_Exercise_: Copy out the records below again, starting at the line that contains "Open the Show per page dropdown" and continuing through the last line of the records. Leave the pictures out of your copy.

_Information shown_:
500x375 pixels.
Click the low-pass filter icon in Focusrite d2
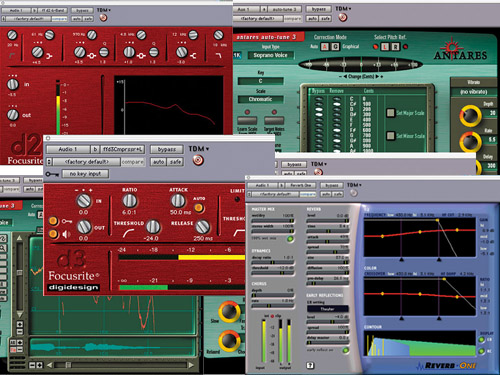click(x=218, y=55)
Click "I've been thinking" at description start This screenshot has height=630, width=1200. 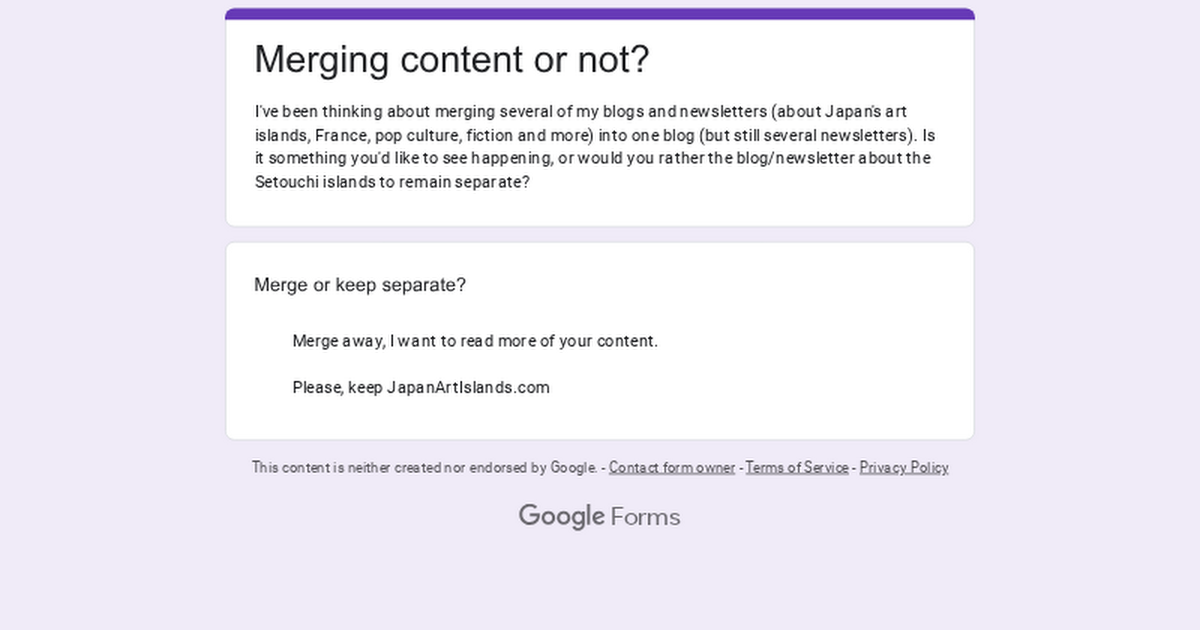point(310,111)
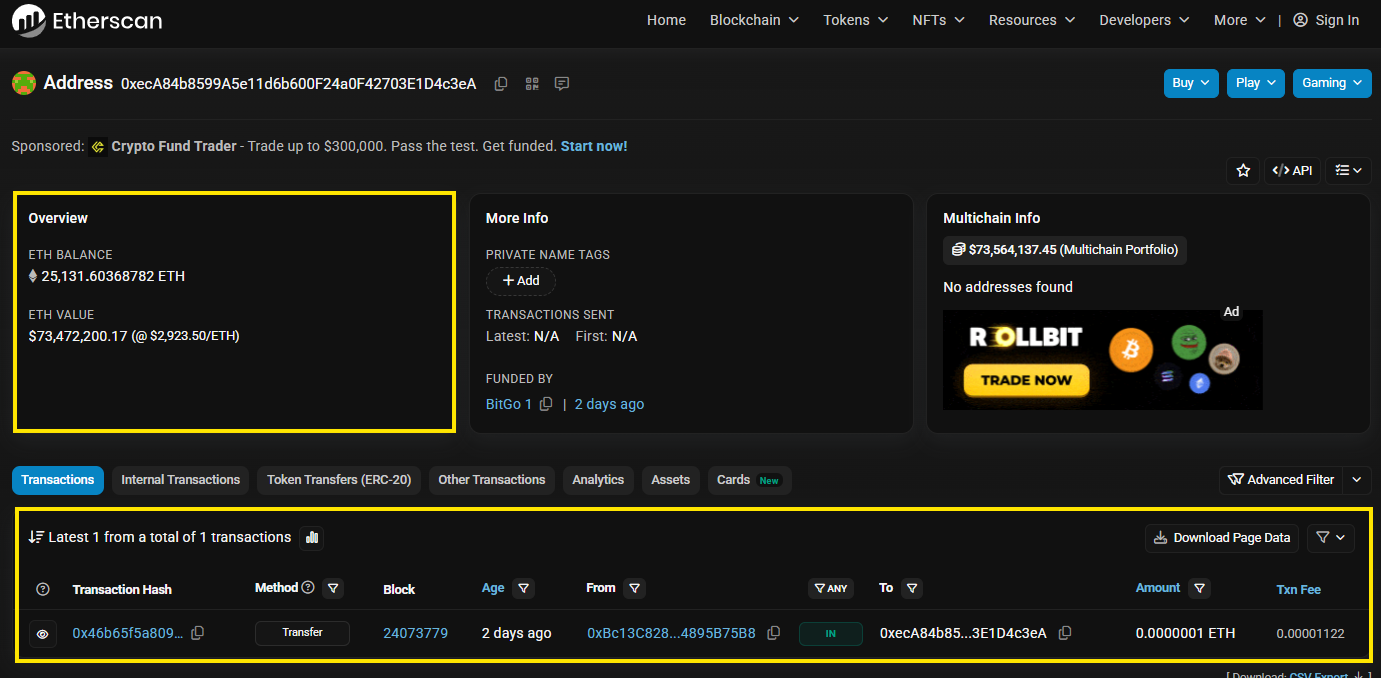Open the Age column filter dropdown
Screen dimensions: 1381x678
pos(522,588)
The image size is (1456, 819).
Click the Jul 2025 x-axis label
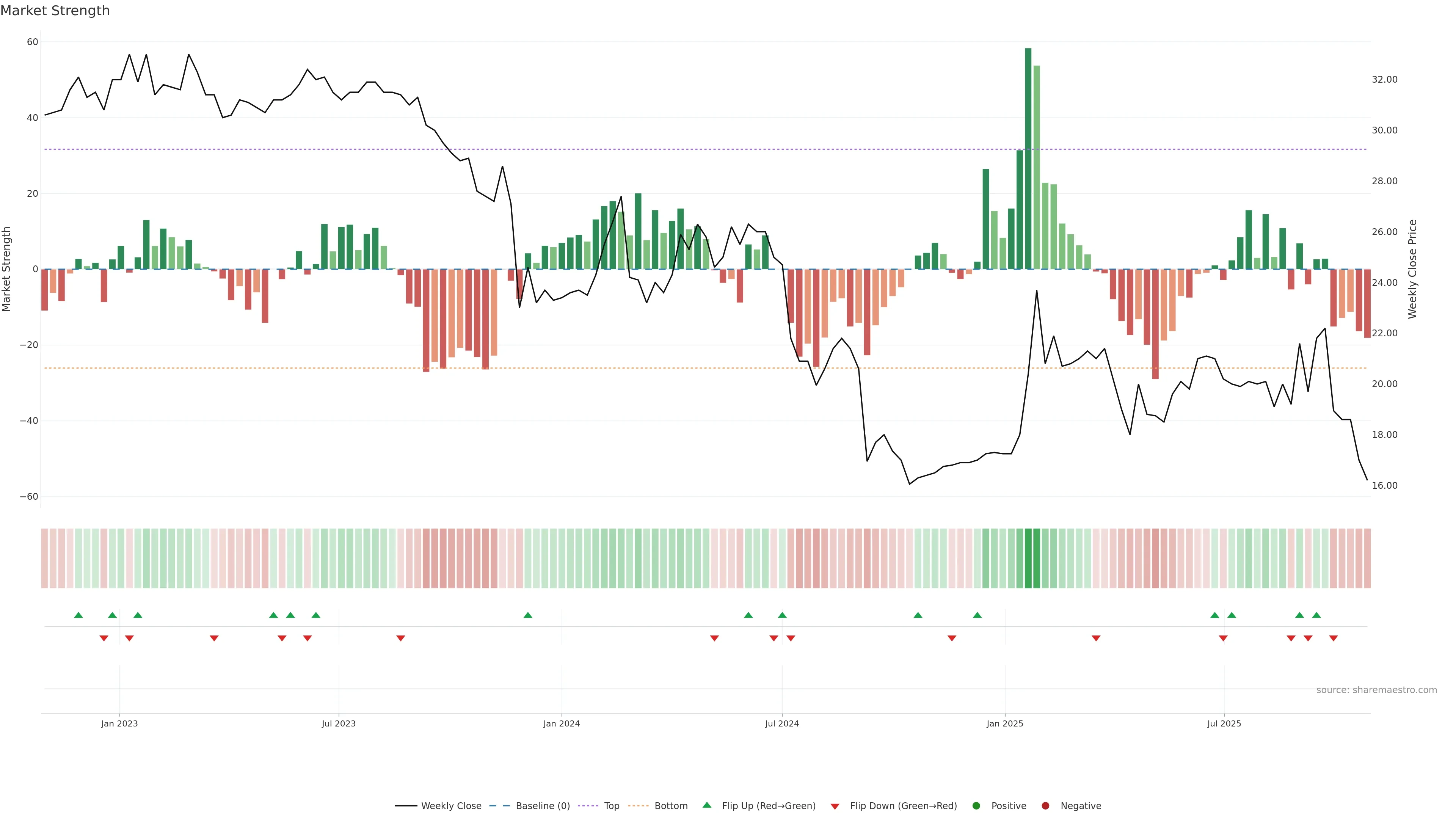pos(1224,723)
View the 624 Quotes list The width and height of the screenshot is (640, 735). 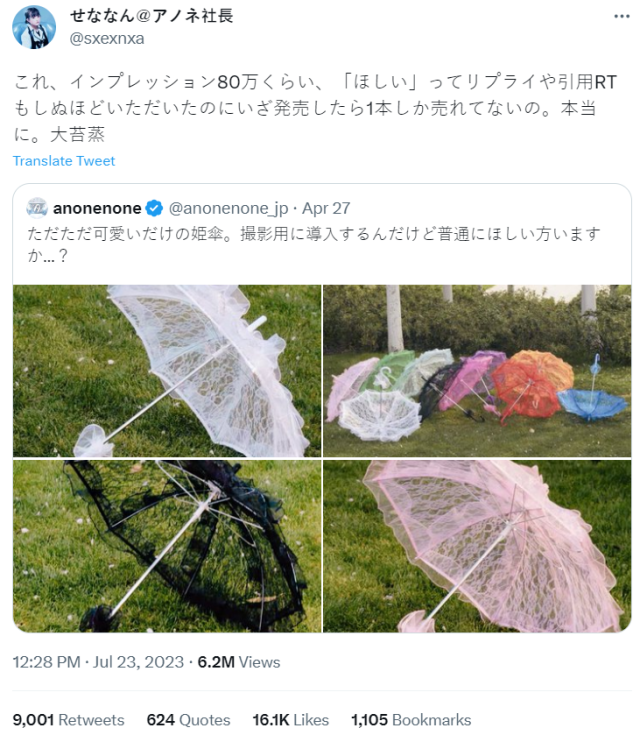point(188,720)
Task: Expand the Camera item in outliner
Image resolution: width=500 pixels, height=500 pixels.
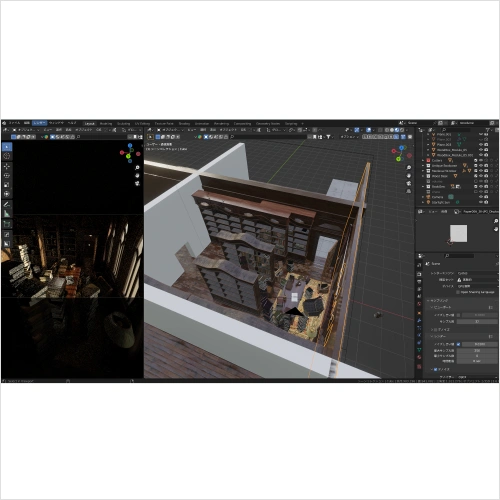Action: [x=423, y=197]
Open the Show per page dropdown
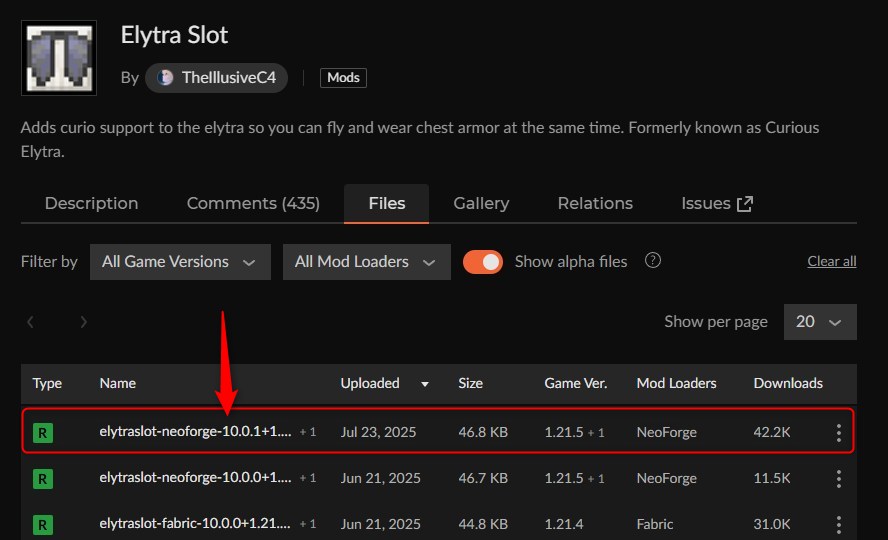Image resolution: width=888 pixels, height=540 pixels. (x=819, y=322)
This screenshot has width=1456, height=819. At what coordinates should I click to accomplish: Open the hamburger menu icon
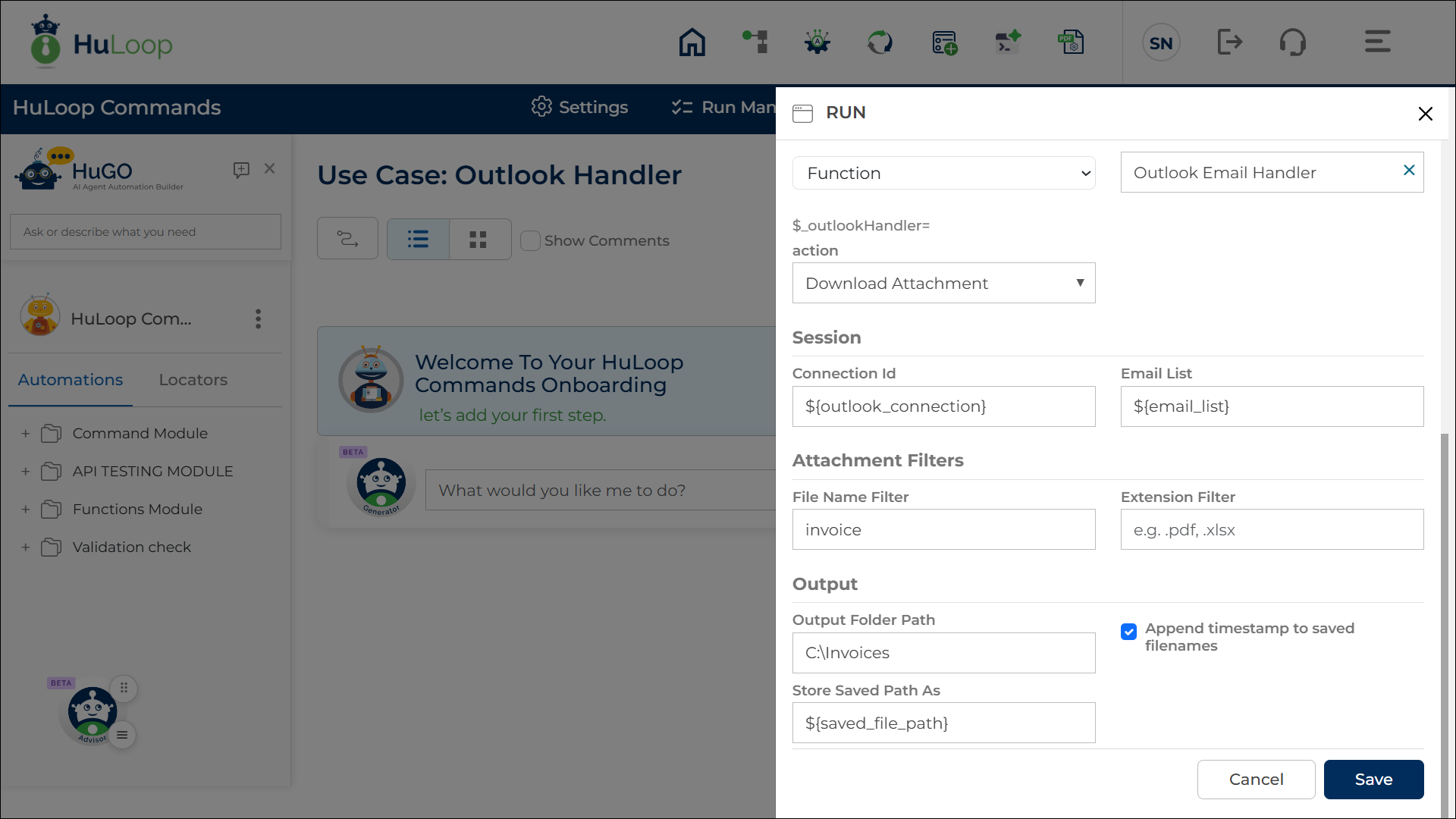click(x=1377, y=42)
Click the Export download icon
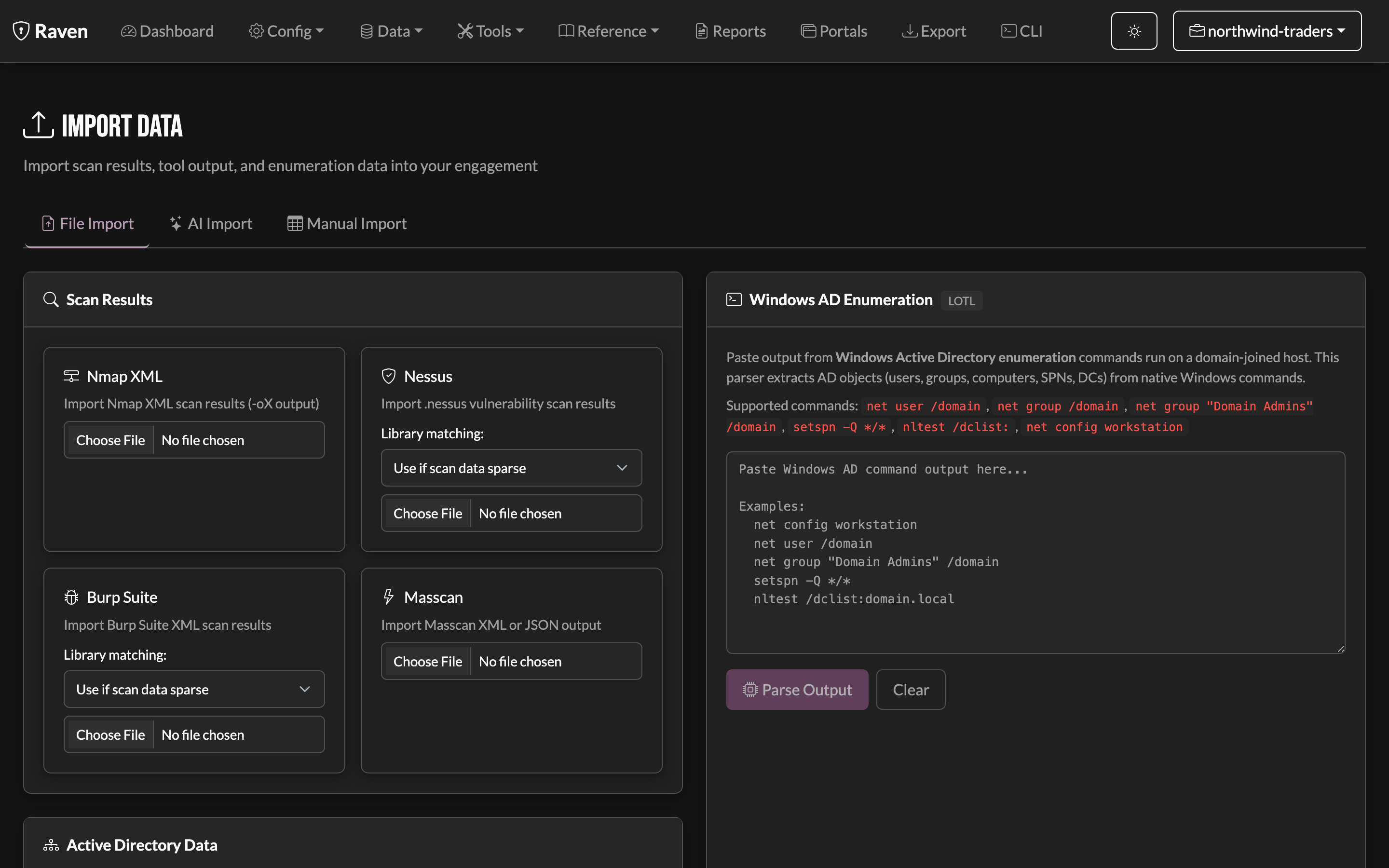1389x868 pixels. coord(909,31)
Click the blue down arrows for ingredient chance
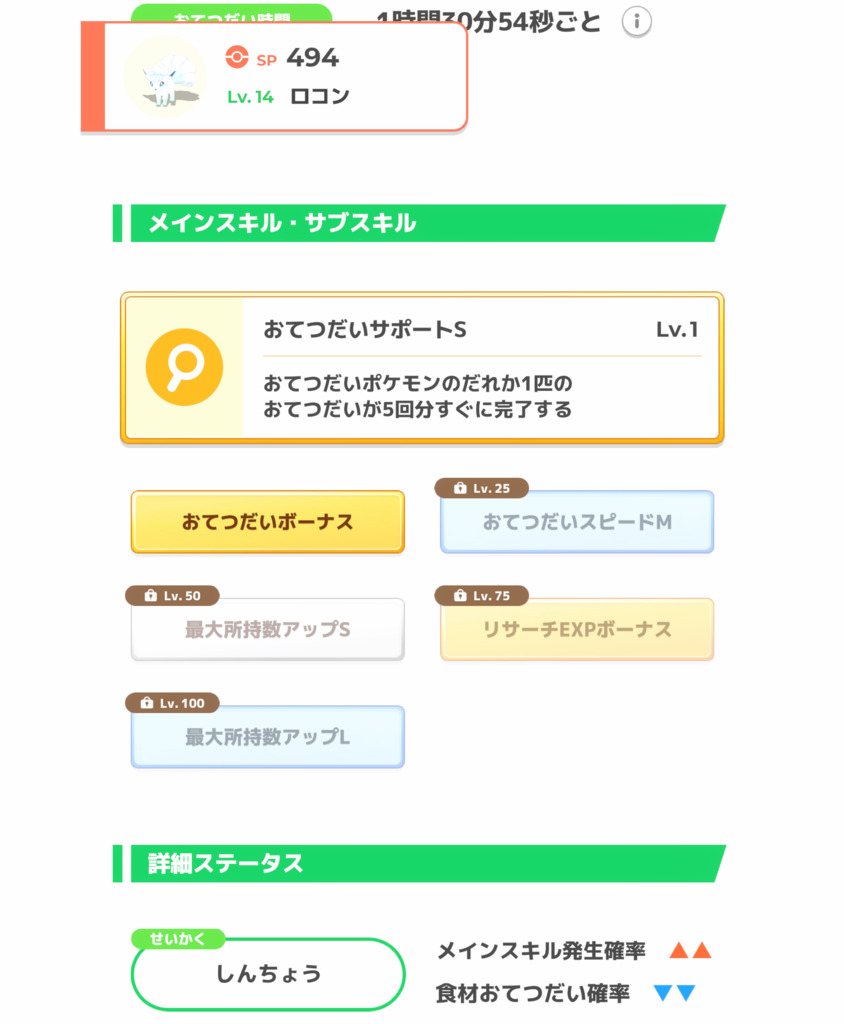Screen dimensions: 844x1024 click(x=674, y=994)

_Result of the exercise_:
Open the Show per page dropdown
Image resolution: width=888 pixels, height=540 pixels. (x=819, y=322)
This screenshot has width=1456, height=819. At what coordinates should I click to accomplish: Open the hamburger menu icon
click(x=1377, y=42)
Click the Export download icon
1389x868 pixels. coord(909,31)
Click the blue down arrows for ingredient chance
Screen dimensions: 844x1024 click(x=674, y=994)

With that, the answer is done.